As more real-world implementations of in-memory analytics happen, a clearer picture of its future will emerge
That organizations are staring into the face of huge piles of structured and unstructured data is now a given. Barring a few laggards, no one is debating about the reality of big data and the need to address the issues surrounding it.
The big questions now bandied about enterprise IT are: How do we store and manage all that data? What are the best ways to process it? How can it be analyzed to extract maximum business benefits and useful insights?
One answer to the puzzle is the use of in-memory technology. Put simply, it means storing and accessing humongous amounts of data in the random access memory itself rather than fetch it from disk. It is said that in-memory computing is nothing new and has been around for decades—but it is only now that the multiple forces of technology advances, economic feasibility and business needs are coming together to make in-memory hot, relevant and available today.
In-memory analytics got a big boost ever since SAP started painting the town red with its HANA (High Performance Analytic Appliance) around end-2010. About a year later, Oracle launched its response by the name of Exalytics. Besides these two, IBM, SAS Institute and many other vendors are in the fray.
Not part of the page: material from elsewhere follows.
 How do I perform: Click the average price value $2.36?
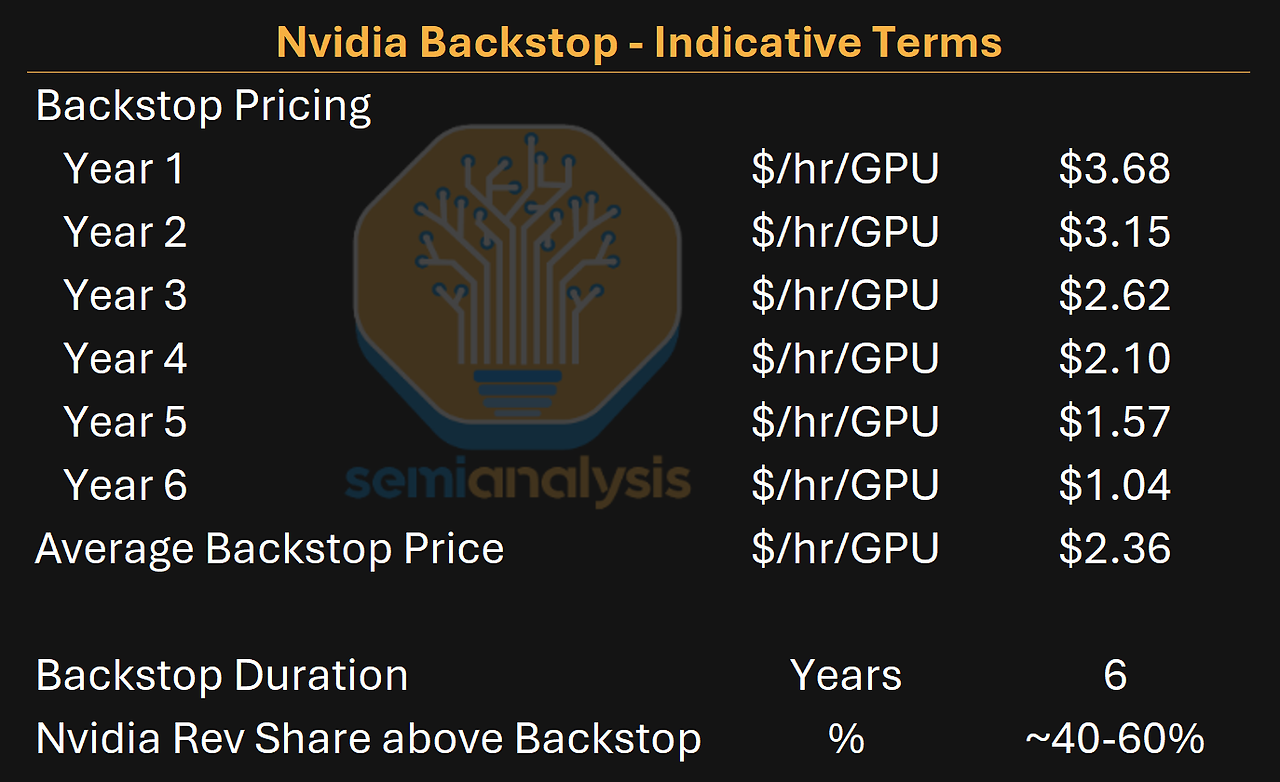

The solutions for in-memory analytics are considered relatively expensive and the market is still emerging, but analysts are predicting quick uptake. According to a Gartner report, by the year 2015, as many as 35% of mid-size and large organizations will have adopted some form of in-memory computing compared to less than 10% in 2012.
Among the drivers of this technology are near real-time speeds to analyze data (batch processing can be done in seconds what used to take hours), growing requirement of 24×7 operations for businesses, and the availability of in-memory-enabled business applications (according to Gartner, there are over 50 software vendors that provide in-memory computing application infrastructure).
At the same time, there are several issues that could prove to be a dampener to the technology’s mainstream adoption. These include lack of standards, paucity of skills, security concerns, architectural complexity brought on by new appliances and software, and monitoring and management challenges.
Nevertheless, real-world implementations of in-memory analytics are happening across industries. So, in addition to what the vendors have to offer, how the CIOs and IT managers deploy and tweak their systems—and what kind of learning they come up with and share with their peers—will also have a significant bearing on the future of this technology.
Despite the quick start and the hype, it is still early days for in-memory.
– Sanjay Gupta
Editor, Express Computer